In the meantime, a rich ecosystem is being poisoned and a cascade of devastating economic consequences has been set in motion in a world already reeling from an unprecedented burden of debt; yet the concerns being voiced by world “leaders” are as pedestrian as always.
Need I say more?
Doctor Tom
Posted by tjeffo at 06:07 PM | Comments (0)
June 06, 2010
The Impact of Policy on Research
The last entry described the discovery of what I initially mistook for a whole new area of research on youthful “stress” by two neuroscientists using exotic techniques for gathering blood samples from unstressed subjects. Among other things, I would soon learn that similar physiological "stress" research has been far more common than I'd realized; although not necessarily as focused on differences between youthful and adult subjects as in my two examples.In the first, East African baboons were being surreptitiously darted by the researcher himself, a Stanford professor who had developed it as a virtuoso technique during annual visits to Kenya over a span of decades. The other, younger and also a PhD with post-doc experience at Rockefeller, was using a more lethal technique: guillotining rat pups for the same purpose: obtaining blood samples as free from the effects of stress as possible.
As I read further about what had at first impressed me as an exotic new subject, I came across names and concepts from my college and medical school days, both now over fifty years behind me. The first was Claude Bernard, a Nineteenth Century giant considered by many to be the father of modern Physiology, and also famous for his insistence on objectivity and the concept that a millieu interieur compatible with survival had to be maintained in all species. Another was early Twentieth century American Walter B. Cannon, a Harvard professor who helped Bernard's concept along by linking psychological stimuli to physiological responses and introducing the concepts of fight or flight and homeostasis to the dialog. Cannon had also identified the adrenal gland as the source of adrenalin and a key component in a non specific pituitary-adrenal response to change ("stress") a theme that was quickly developed and expanded between 1936 and 1956 by Hans Selye as the General Adaptation Syndrome.
Based on my own certainty that cannabis became popular in the Sixties because it had been so effective at relieving adolescent stress, my immediate response was to wonder why Doctors Sapolsky and Romeo (both of whom had professed a desire to see their results extrapolated to human behavior) had gone to such lengths.

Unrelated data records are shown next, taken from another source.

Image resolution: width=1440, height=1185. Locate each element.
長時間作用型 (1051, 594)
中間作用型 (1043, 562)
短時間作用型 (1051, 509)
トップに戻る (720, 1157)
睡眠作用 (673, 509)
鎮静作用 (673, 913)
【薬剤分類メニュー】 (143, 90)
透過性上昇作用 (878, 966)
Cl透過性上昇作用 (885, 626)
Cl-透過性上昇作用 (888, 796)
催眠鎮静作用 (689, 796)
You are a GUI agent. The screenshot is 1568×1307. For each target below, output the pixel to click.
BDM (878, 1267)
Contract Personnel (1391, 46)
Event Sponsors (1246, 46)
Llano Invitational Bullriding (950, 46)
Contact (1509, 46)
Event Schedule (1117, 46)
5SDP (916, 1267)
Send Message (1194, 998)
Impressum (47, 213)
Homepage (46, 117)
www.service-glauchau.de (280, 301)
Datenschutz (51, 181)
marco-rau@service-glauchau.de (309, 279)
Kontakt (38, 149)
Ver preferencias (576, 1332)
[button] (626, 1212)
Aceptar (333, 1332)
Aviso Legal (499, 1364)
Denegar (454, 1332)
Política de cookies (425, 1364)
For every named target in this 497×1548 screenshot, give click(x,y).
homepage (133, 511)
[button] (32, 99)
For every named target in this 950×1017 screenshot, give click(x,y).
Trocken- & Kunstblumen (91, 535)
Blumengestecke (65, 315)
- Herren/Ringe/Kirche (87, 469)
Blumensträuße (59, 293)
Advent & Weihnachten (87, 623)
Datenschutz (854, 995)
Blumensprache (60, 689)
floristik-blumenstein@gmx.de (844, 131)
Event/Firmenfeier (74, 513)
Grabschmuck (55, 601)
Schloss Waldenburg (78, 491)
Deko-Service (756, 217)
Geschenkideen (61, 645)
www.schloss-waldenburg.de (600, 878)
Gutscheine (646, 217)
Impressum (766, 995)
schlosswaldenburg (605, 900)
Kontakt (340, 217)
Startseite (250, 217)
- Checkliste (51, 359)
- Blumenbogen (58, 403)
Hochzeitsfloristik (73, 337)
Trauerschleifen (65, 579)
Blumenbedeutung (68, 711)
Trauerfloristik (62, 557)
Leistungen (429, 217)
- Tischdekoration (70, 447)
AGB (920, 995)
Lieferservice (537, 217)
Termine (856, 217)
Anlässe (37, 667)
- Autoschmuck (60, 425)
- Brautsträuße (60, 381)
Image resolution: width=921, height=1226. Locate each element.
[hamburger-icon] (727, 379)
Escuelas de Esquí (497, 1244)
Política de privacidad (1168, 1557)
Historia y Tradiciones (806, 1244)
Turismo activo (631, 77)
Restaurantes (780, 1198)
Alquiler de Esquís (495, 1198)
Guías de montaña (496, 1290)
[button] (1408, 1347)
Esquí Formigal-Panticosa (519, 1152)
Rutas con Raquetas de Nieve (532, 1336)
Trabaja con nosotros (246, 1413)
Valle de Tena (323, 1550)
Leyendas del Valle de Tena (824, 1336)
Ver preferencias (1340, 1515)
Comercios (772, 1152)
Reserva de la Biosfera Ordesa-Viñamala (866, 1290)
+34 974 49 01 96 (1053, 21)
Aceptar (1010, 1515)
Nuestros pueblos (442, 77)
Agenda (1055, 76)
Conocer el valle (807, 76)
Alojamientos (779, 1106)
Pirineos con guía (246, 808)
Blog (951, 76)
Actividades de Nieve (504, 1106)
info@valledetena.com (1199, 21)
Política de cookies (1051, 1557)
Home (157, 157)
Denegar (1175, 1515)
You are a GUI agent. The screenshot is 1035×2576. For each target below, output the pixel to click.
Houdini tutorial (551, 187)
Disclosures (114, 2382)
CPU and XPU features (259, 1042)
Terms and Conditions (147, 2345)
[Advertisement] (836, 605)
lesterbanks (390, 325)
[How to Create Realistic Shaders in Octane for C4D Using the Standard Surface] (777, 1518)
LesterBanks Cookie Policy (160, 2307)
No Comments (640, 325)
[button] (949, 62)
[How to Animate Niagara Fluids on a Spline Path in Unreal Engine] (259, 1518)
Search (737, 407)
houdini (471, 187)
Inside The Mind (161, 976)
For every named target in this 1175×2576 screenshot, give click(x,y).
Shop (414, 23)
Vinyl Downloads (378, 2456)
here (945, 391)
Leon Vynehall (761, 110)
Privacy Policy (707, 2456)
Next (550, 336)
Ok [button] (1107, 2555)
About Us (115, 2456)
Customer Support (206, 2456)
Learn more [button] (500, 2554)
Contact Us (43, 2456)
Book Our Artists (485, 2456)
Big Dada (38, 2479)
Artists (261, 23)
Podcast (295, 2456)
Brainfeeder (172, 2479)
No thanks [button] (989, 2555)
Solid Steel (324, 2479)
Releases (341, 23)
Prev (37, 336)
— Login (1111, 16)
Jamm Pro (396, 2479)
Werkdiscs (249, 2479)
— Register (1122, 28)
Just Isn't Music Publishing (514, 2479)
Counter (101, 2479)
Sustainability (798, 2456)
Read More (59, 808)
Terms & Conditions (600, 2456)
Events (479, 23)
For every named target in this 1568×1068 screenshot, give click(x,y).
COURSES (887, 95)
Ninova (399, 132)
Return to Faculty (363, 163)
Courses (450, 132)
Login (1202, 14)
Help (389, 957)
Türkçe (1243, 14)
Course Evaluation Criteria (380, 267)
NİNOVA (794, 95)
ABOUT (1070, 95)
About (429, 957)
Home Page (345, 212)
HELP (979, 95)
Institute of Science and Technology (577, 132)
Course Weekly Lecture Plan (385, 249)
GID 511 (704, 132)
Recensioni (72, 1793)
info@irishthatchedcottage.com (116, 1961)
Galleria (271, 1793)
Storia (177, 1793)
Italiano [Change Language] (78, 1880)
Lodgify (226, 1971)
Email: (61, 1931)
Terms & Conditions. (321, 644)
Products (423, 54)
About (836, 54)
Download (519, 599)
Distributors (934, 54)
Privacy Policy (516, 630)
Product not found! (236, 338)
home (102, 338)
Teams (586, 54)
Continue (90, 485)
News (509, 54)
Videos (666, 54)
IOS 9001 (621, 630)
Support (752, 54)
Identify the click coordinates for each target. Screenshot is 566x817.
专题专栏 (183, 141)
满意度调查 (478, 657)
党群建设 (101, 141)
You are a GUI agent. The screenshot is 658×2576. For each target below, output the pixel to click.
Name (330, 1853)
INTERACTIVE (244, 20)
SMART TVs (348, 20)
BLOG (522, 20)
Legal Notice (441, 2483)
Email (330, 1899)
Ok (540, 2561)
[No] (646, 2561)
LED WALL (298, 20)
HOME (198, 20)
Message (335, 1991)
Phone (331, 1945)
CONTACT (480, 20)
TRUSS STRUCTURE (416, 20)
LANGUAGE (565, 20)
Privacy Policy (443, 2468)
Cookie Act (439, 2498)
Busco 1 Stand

Then I got it: human subjects would have been verboten. One of the drug war's greatest successes has been to persuade laymen that research on "drugs of abuse" is illegitimate; studies of cannabis most of all. The mechanisms are federal control of most drug research funding, fear of incurring federal displeasure, and the second of three (never-validated) claims concocted to justify Schedule one in 1970: arbitrarily designated "drugs of abuse" have no "accepted" medical utility. Why? Because we say so.
Sadly, the more respected one becomes in academic research, the more important it is to remain NIDA compliant.